=== Begin Enclosure ===

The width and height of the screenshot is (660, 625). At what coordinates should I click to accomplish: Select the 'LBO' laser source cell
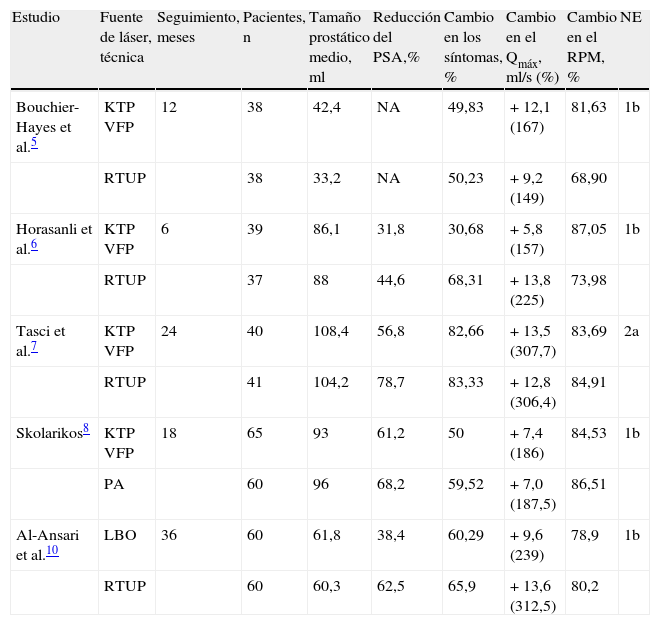pos(118,536)
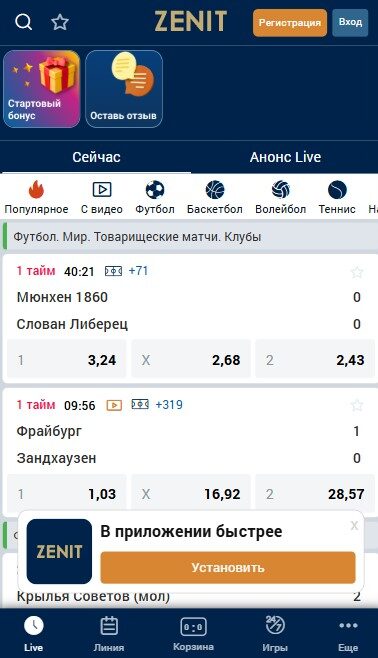Select the Волейбол sport filter
Image resolution: width=378 pixels, height=658 pixels.
point(280,197)
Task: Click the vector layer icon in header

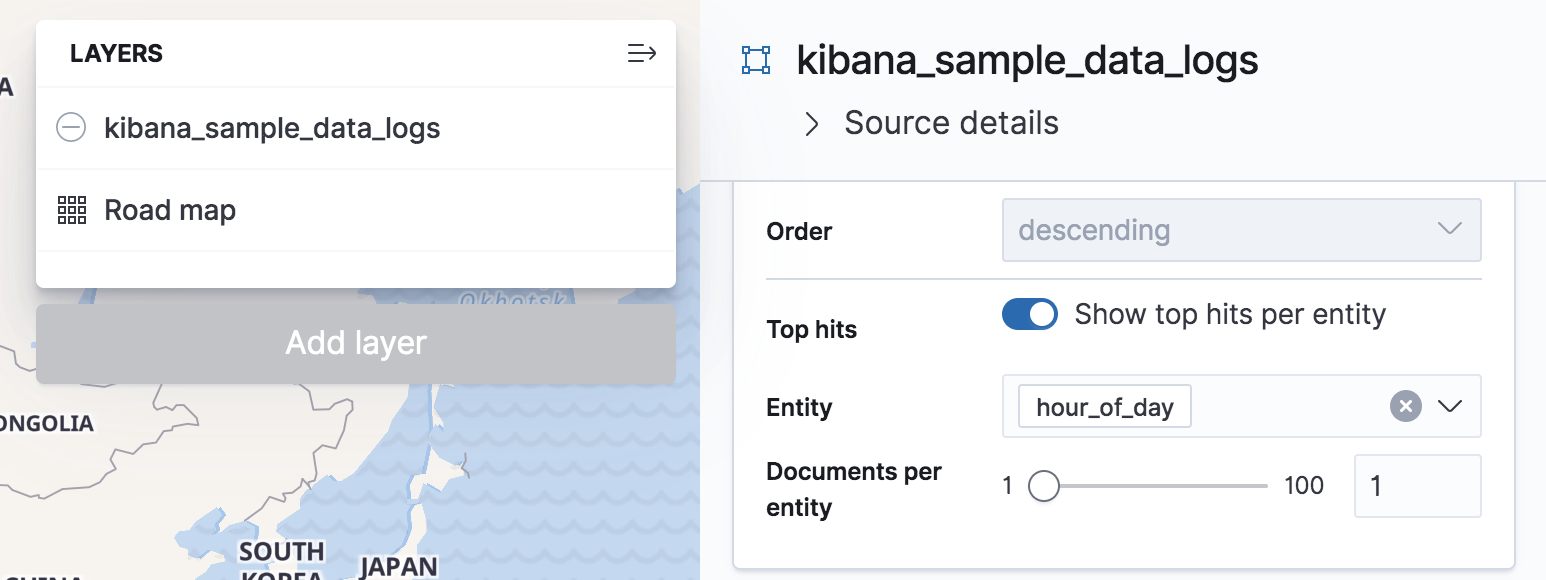Action: [x=756, y=61]
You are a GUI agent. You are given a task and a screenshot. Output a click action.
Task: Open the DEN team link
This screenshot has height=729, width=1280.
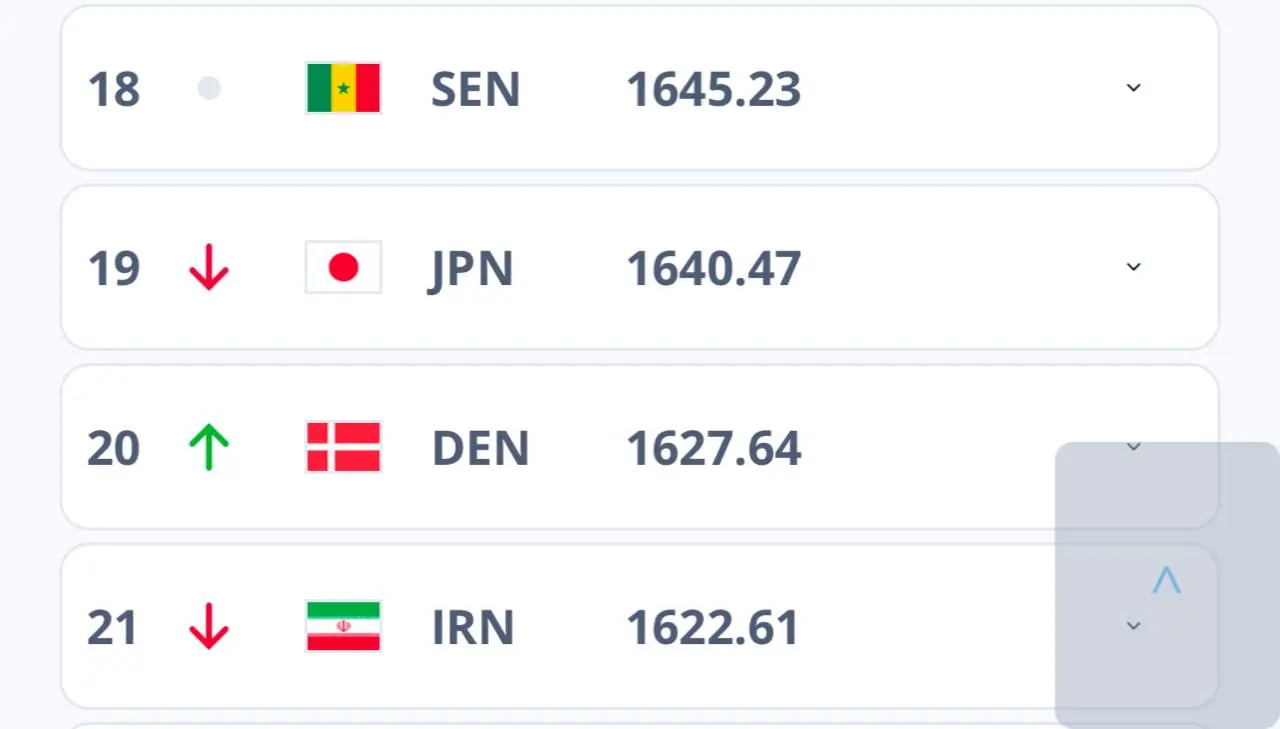pos(480,448)
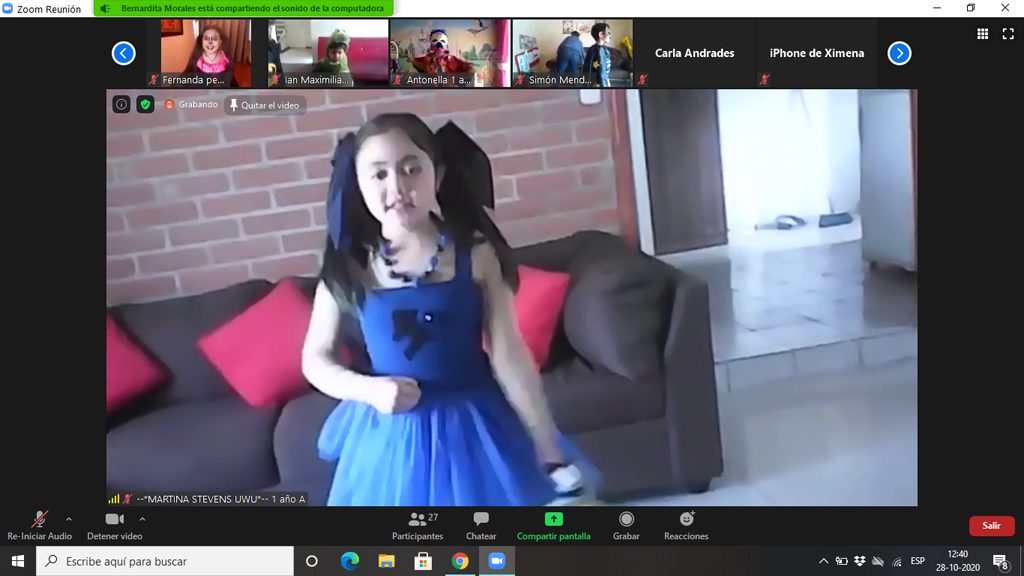Click the green Compartir pantalla icon
Screen dimensions: 1024x576
(553, 520)
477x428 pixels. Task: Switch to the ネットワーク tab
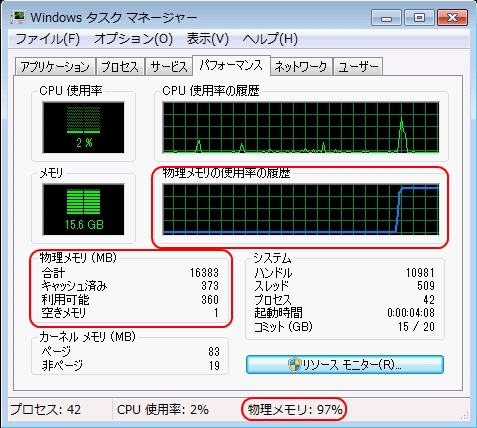pyautogui.click(x=301, y=67)
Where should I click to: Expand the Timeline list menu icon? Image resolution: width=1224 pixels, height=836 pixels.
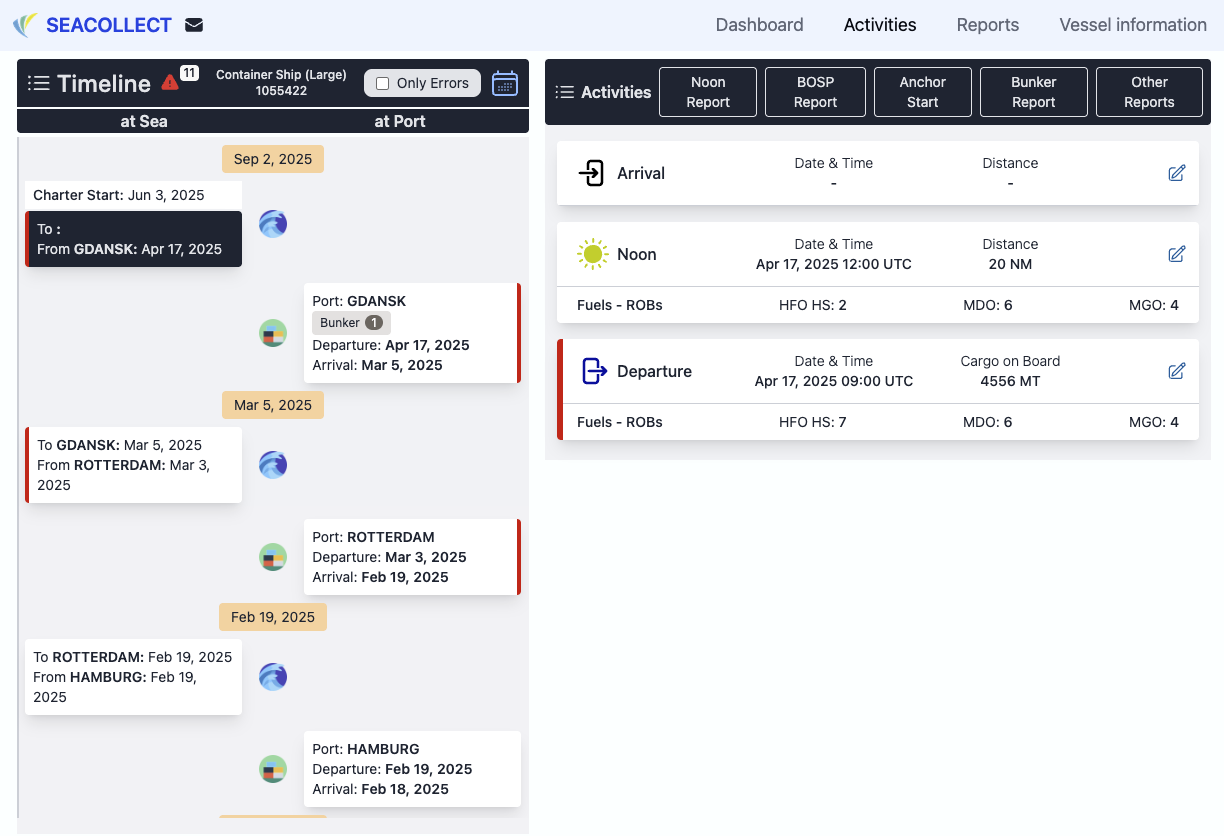point(39,83)
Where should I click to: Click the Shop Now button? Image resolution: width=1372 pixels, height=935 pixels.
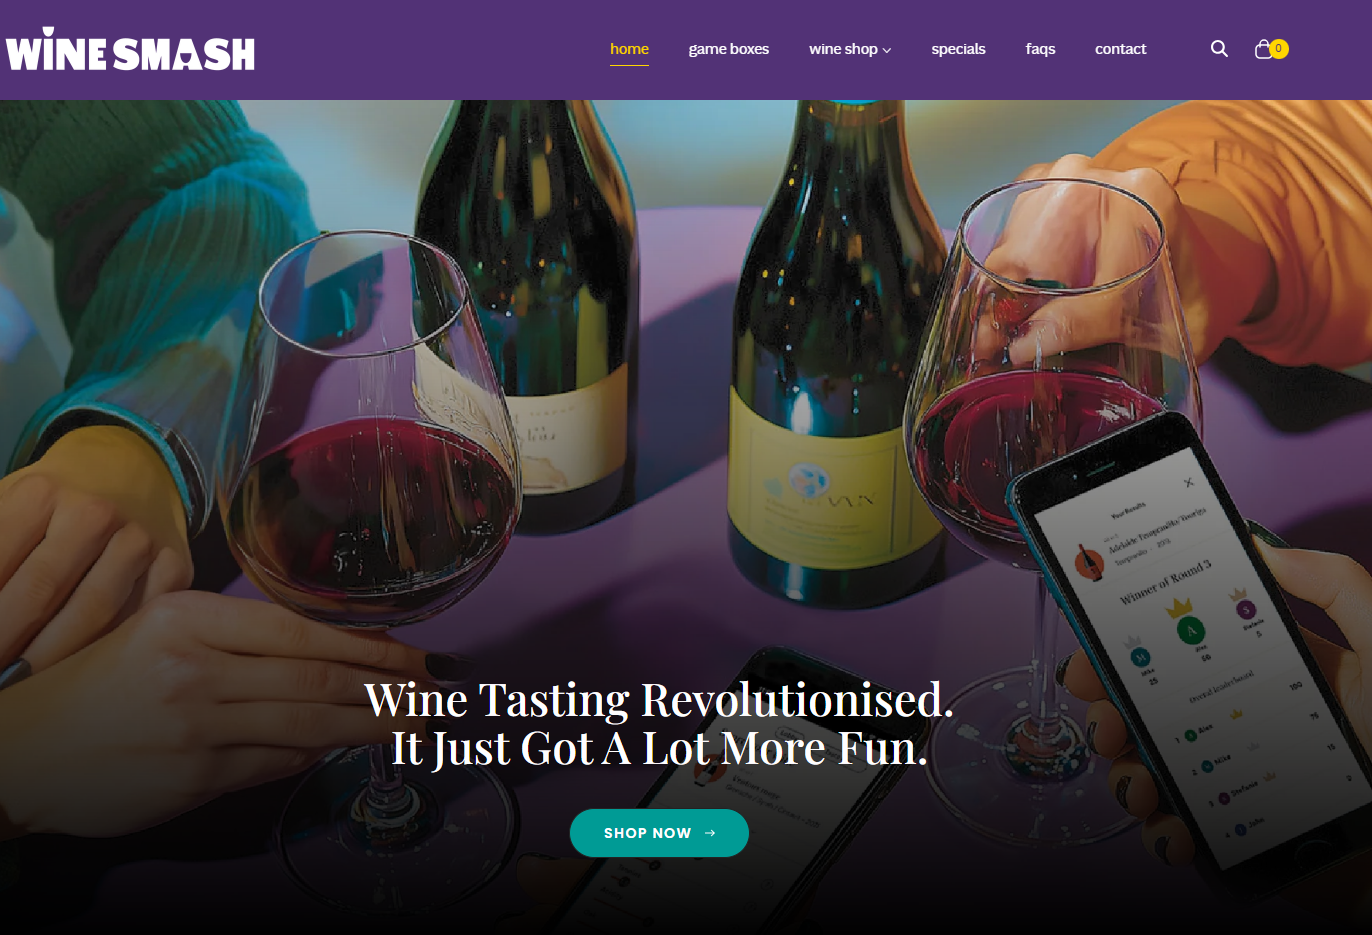point(659,833)
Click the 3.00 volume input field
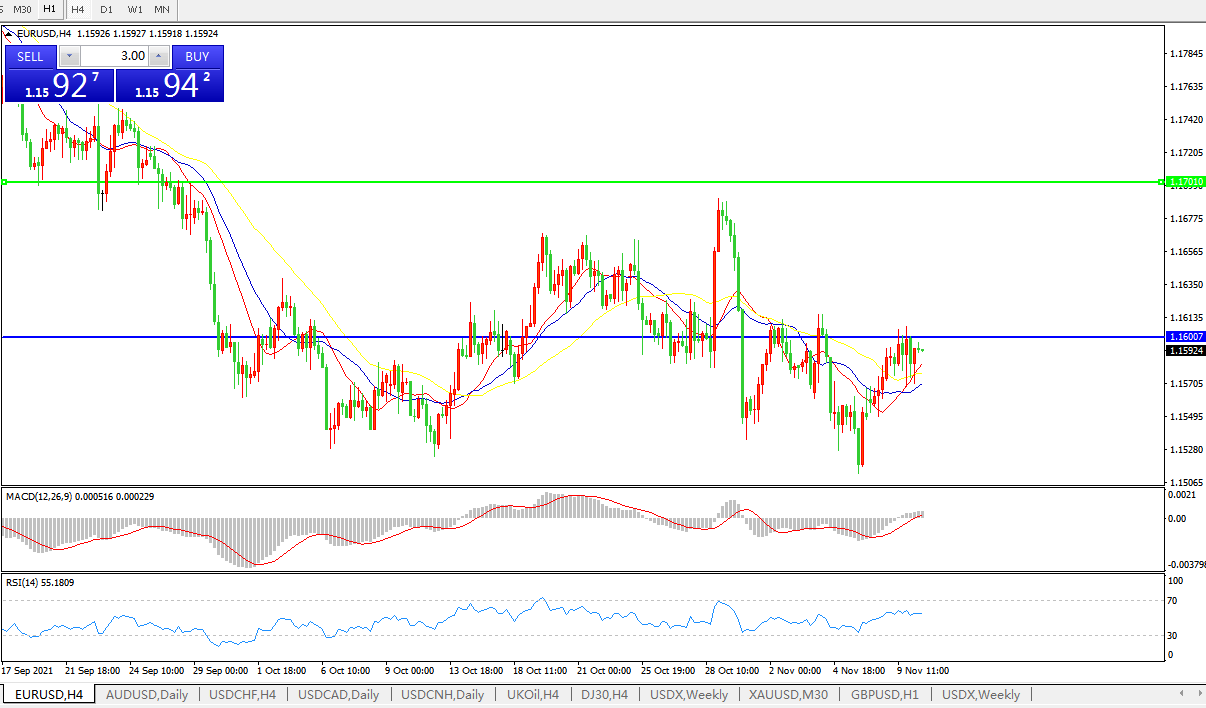Screen dimensions: 1206x708 [x=113, y=56]
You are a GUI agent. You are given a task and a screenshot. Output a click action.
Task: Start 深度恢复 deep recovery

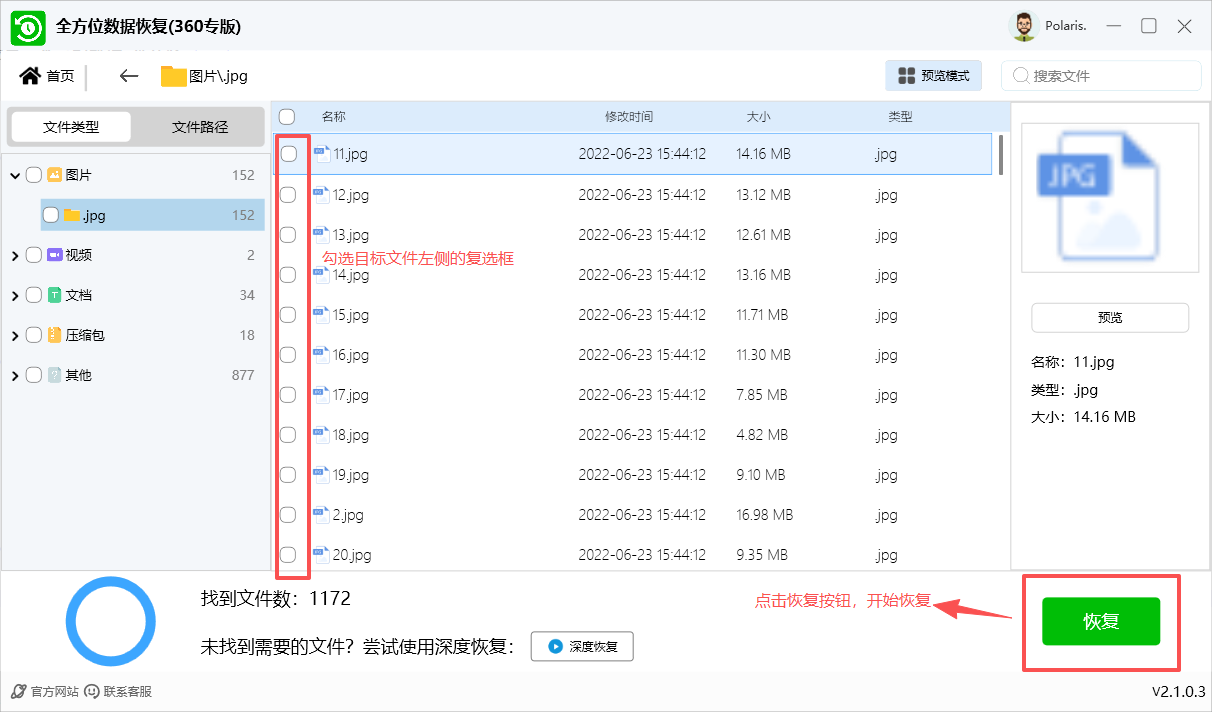point(582,646)
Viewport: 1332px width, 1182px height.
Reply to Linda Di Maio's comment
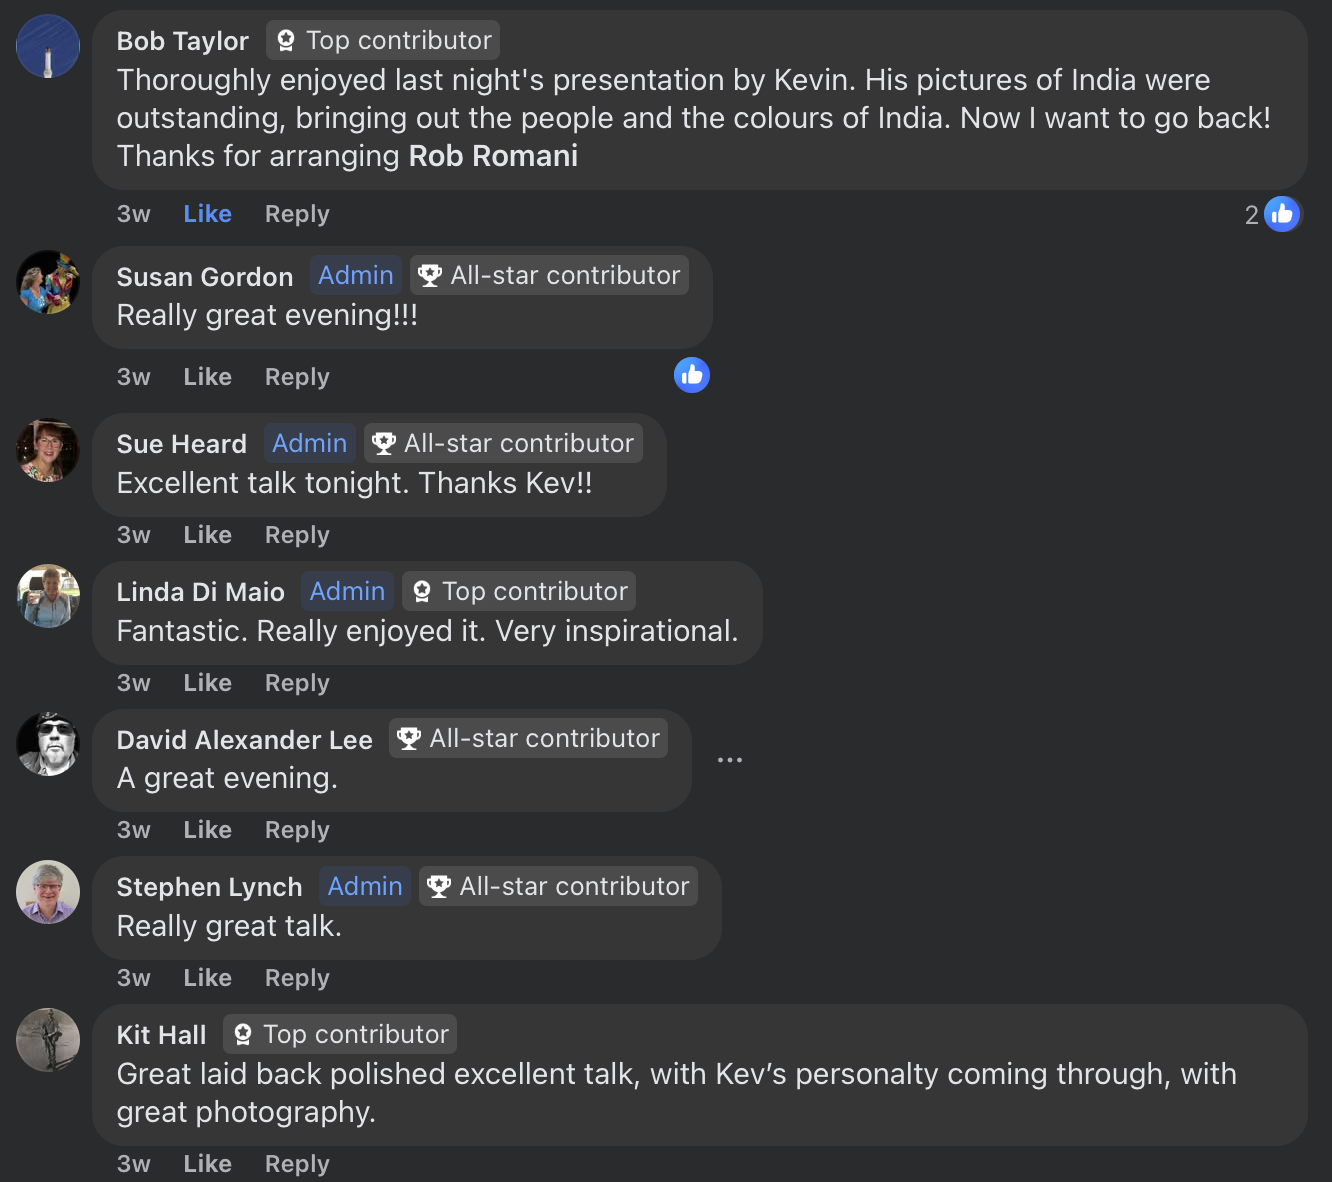297,683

=== End Enclosure ===

= AIM OF THE EXERCISE =
Return the material verbatim; the images are not to appear in the copy.

= EXERCISE RESPONSE =
The width and height of the screenshot is (660, 625). At what coordinates should I click to accomplish: Select the 'LBO' laser source cell
pos(118,536)
Select the Волейбол sport filter
Image resolution: width=378 pixels, height=658 pixels.
point(280,197)
Task: Click the vector layer icon in header

Action: [x=756, y=61]
You are a GUI agent. You are given a task and a screenshot. Output a click action.
Task: Open the DEN team link
This screenshot has height=729, width=1280.
pos(480,448)
Click the green Compartir pantalla icon
Screen dimensions: 1024x576
(553, 520)
477x428 pixels. Task: Switch to the ネットワーク tab
pyautogui.click(x=301, y=67)
Where should I click to: Expand the Timeline list menu icon? Image resolution: width=1224 pixels, height=836 pixels.
point(39,83)
Where should I click to: Click the Shop Now button? Image resolution: width=1372 pixels, height=935 pixels.
point(659,833)
Click the 3.00 volume input field
Screen dimensions: 1206x708 [x=113, y=56]
You are a GUI agent. You are given a task and a screenshot. Output a click action.
Task: Start 深度恢复 deep recovery

point(582,646)
Viewport: 1332px width, 1182px height.
Reply to Linda Di Maio's comment
297,683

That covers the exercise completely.